Validation of Previously Identified Hypermethylated Genes in Breast Cancer
(A) GSEA comparing a list of genes that are commonly hypermethylated in breast cancers (n = 72) to the 16237 genes preranked on MeDIP t-values averaged across all tumors (black line), or separated into BRCA1 (red), BRCA2 (green), or BRCAx (blue) tumors. The nominal p value estimates the statistical significance of the enrichment score for a single gene set using a random permutation of the gene list.
(B) GSEA of all breast tumors (black line in Figure 4A) showing each of the 72 genes represented by black bars. This analysis shows enrichment (p = 0.042) of the hypermethylated genes across the whole data set, with a core set of 38 genes significantly enriched (p < 0.0001) among the frequently methylated genes (core hypermethylated genes; Table S3).
(C) t test for intergroup analyses comparing BRCA1 to BRCA2, BRCA2 to BRCAx, or BRCAx to BRCA1, presented as −log(10) p values. Bars above 1.3 (p = 0.05) indicate significant differences in methylation among the groups for 28 of these genes.
(D) Representative examples of genes that differentiate tumors on the basis of mutation status. MeDIP t-values are presented as box and whisker plots representing median (center line), interquartile range (box), and 95th percentiles (whisker), and samples outside this range are represented as points.
(E) Epityper validation of GREM1 comparing 33 familial breast tumors representing mutation subgroups BRCA1 (red, n = 11), BRCA2 (green, n = 8), and BRCAx (blue, n = 14). Presented is the mean methylation at each CpG site (or CpG cluster) across the amplicon (± SEM). The line between sites indicates contiguous CpG sites. Genomic location for the region presented is from the UCSC human March 2006 assembly (hg18).

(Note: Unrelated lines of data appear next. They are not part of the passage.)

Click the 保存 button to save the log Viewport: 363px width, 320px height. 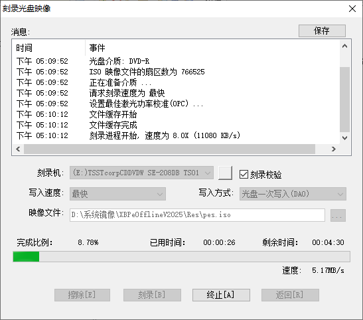point(322,31)
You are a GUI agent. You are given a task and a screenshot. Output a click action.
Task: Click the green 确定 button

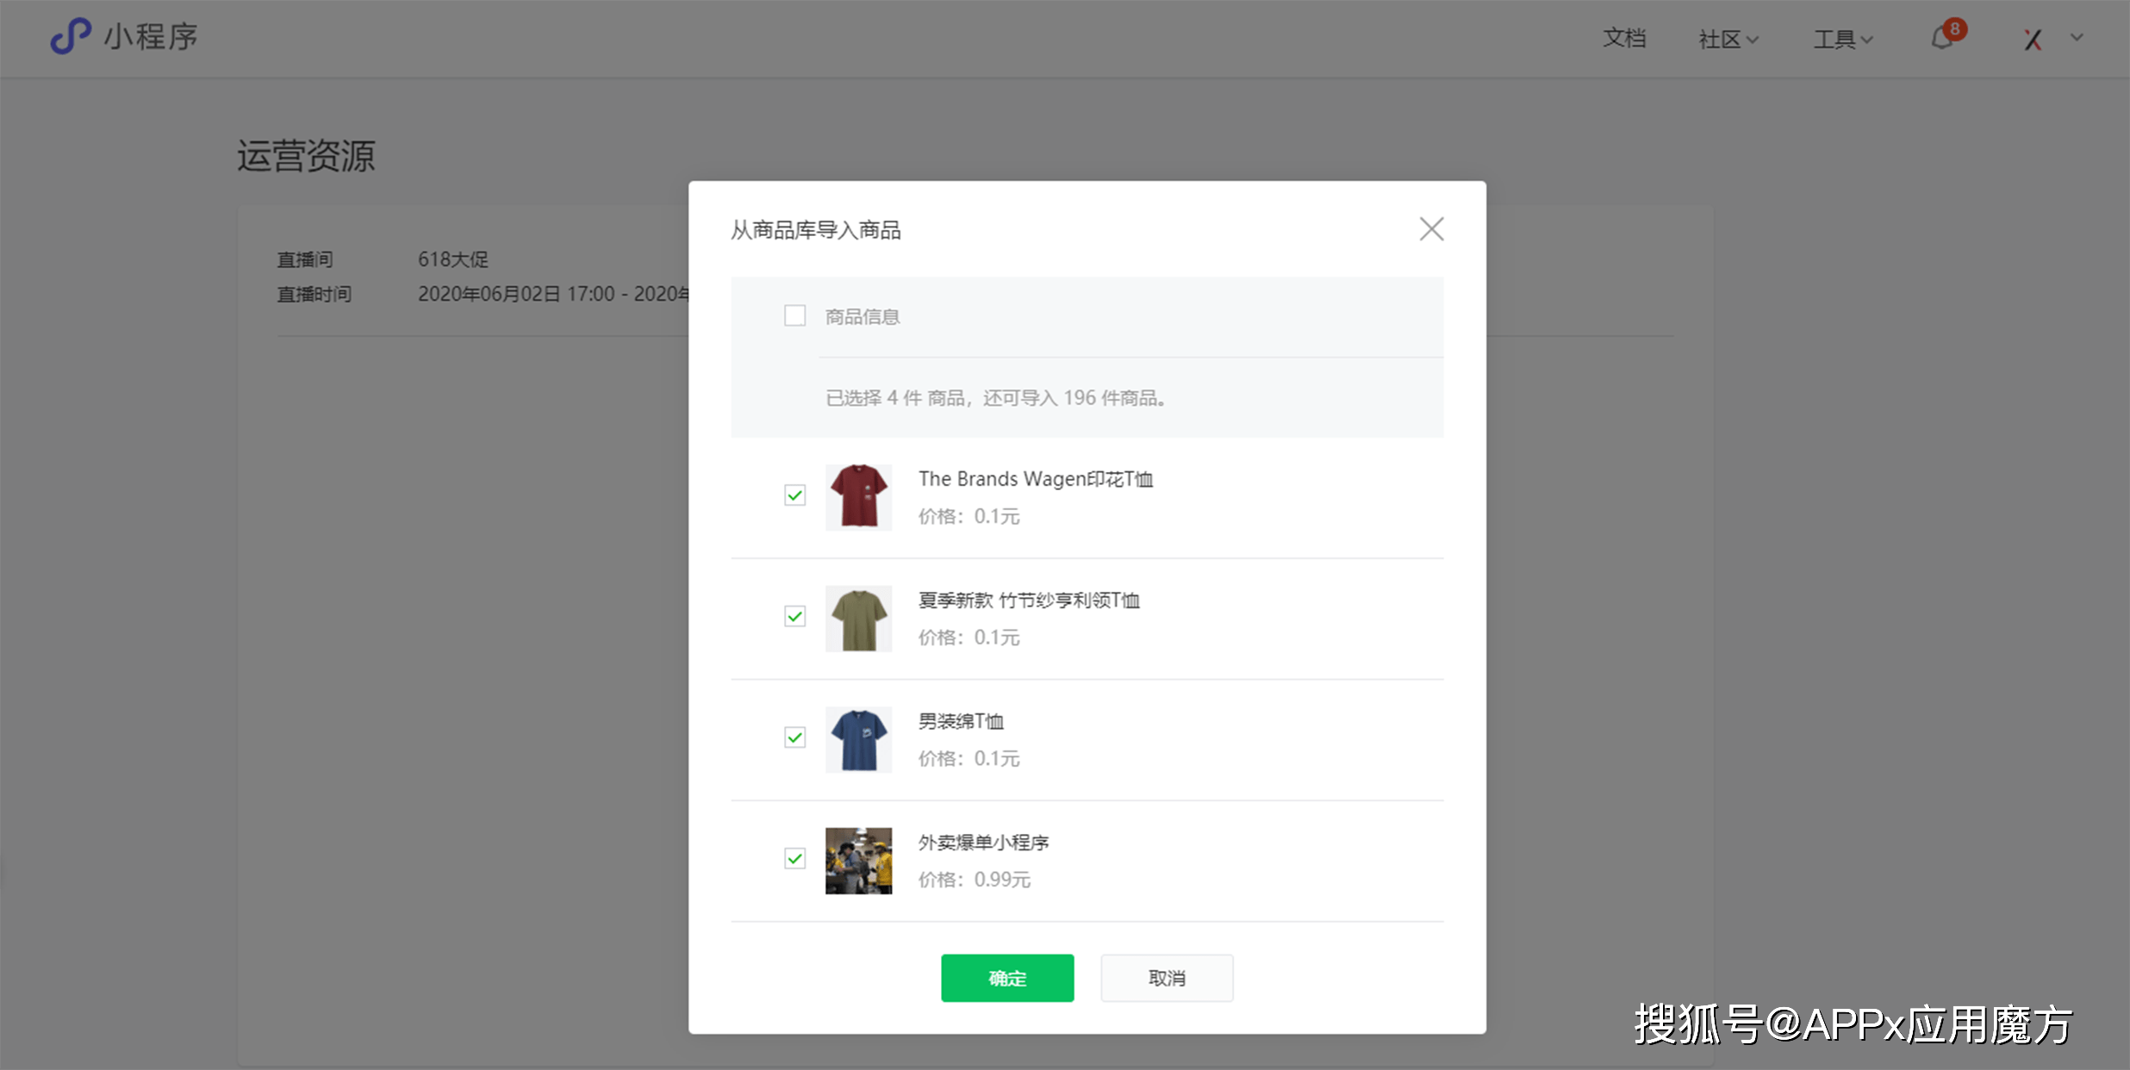pyautogui.click(x=1007, y=978)
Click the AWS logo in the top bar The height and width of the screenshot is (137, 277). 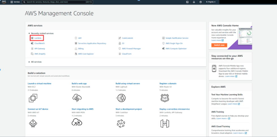[4, 2]

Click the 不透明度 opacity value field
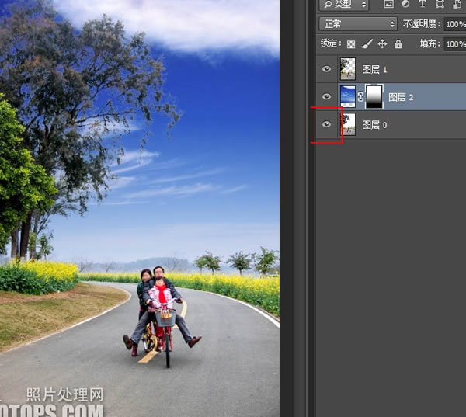[454, 24]
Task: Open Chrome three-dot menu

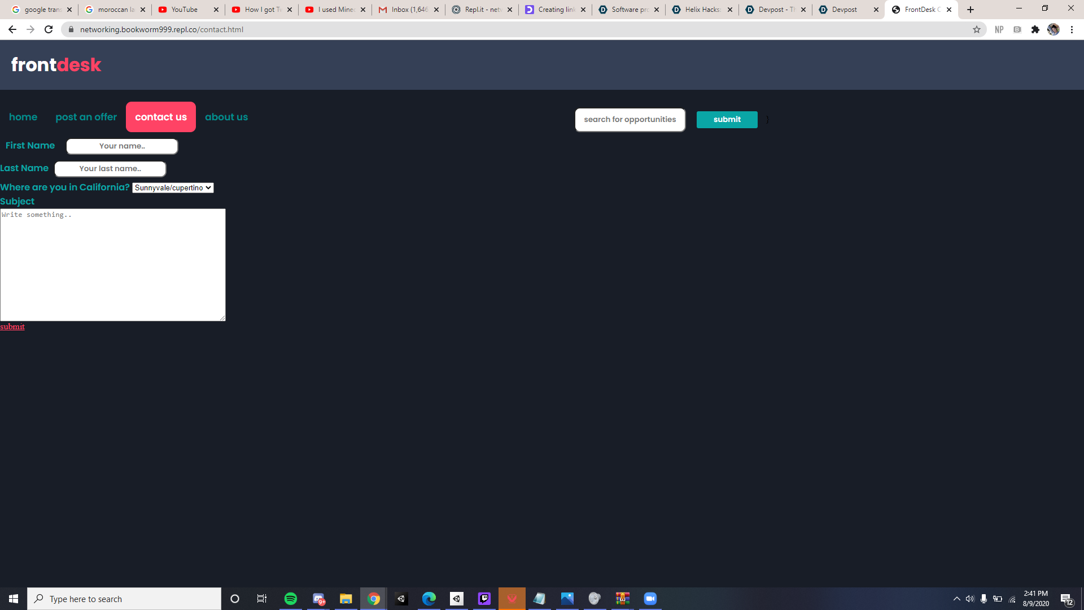Action: click(x=1072, y=29)

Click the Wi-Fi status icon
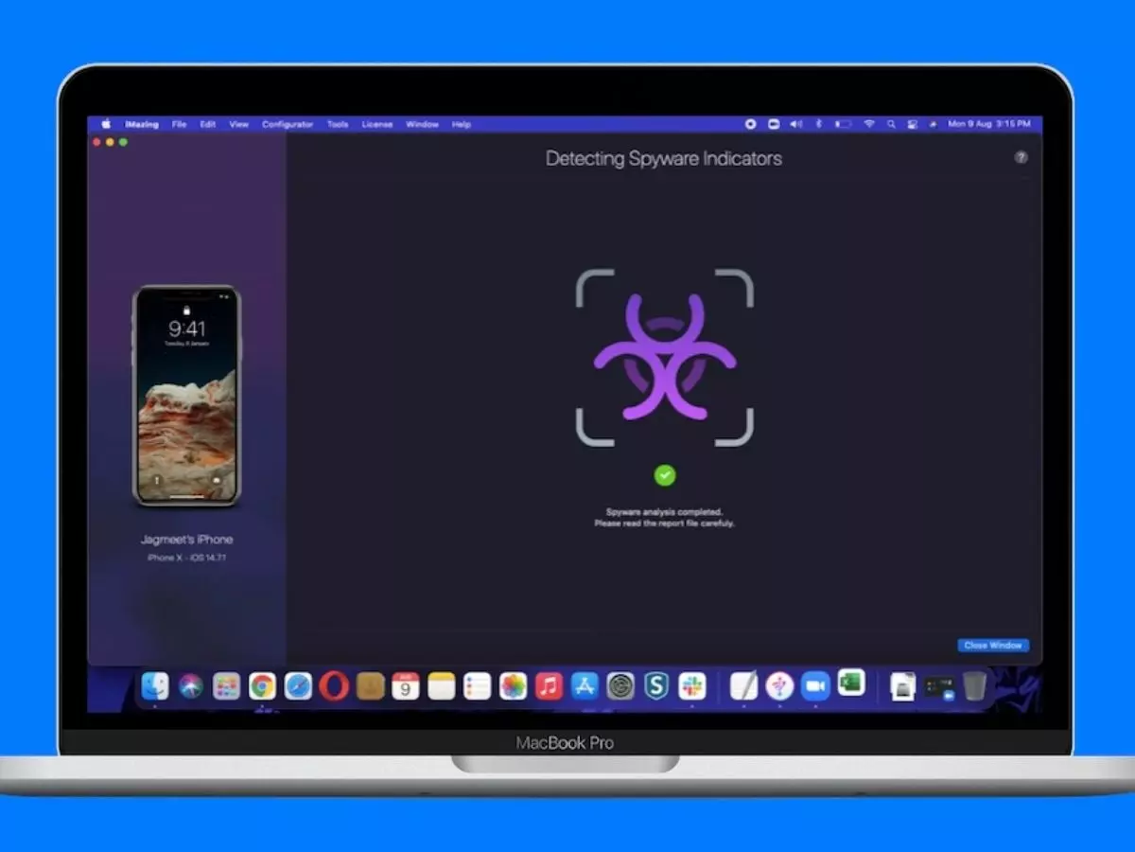pos(868,125)
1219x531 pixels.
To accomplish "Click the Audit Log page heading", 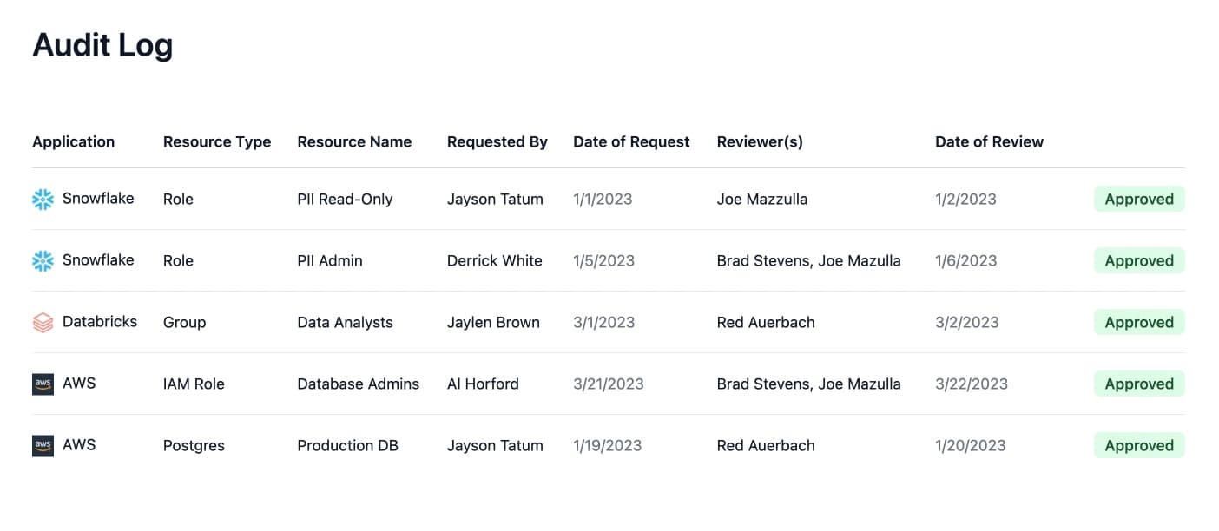I will tap(102, 45).
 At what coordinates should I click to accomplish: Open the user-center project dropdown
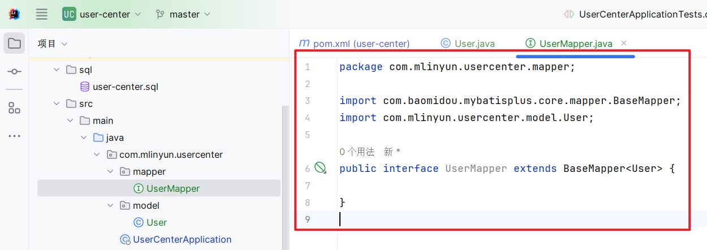pos(102,14)
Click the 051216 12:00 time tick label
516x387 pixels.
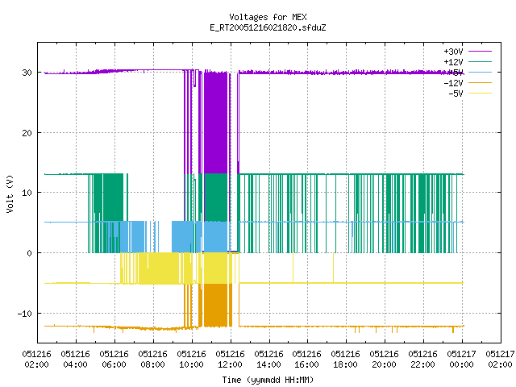[230, 360]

Copy Number versus Methylation Reveals Frequent Methylation in Tumors with LOH or Copy-Number Gains
(A) Heatmap of median methylation levels (MeDIP t-values) for each copy-number group. For each gene (n = 16237), tumors were broken down into copy-number groups (y axis) of tumors showing homozygous deletion (HD, n = 653), loss of heterozygosity (LOH, n = 4921), normal diploidy (n = 16237), copy-neutral LOH (n = 15213), or gains (n = 9070). This shows 607 (12.3%) genes with increased methylation in the tumors that show LOH compared to the normal diploid tumors and 1032 (11.4%) genes with increased methylation in the tumors that show copy-number gains compared to diploid tumors. The methylation of genes in copy-neutral LOH regions was not significantly different from that of diploid tumors, with only 123 genes with increased methylation (0.8%). Blue, increased methylation; yellow, decreased methylation.
(B) Box plot of median methylation levels (y axis, MeDIP t-values) for the genes that have LOH and increased methylation (compared to diploid tumors), copy-neutral LOH and increased methylation, or copy-number gains and increased methylation. This analysis shows a wider range of increased methylation in the LOH and GAIN tumors compared to the neutral LOH genes.
(C) Gene-expression analysis (log-fold change) of the same genes shown as a box plot of difference in median expression levels of diploid tumors compared to LOH tumors, copy-neutral tumors, or copy-gain tumors. This shows that tumors containing LOH and methylation more often have decreased expression and that copy-gain tumors often maintain higher expression.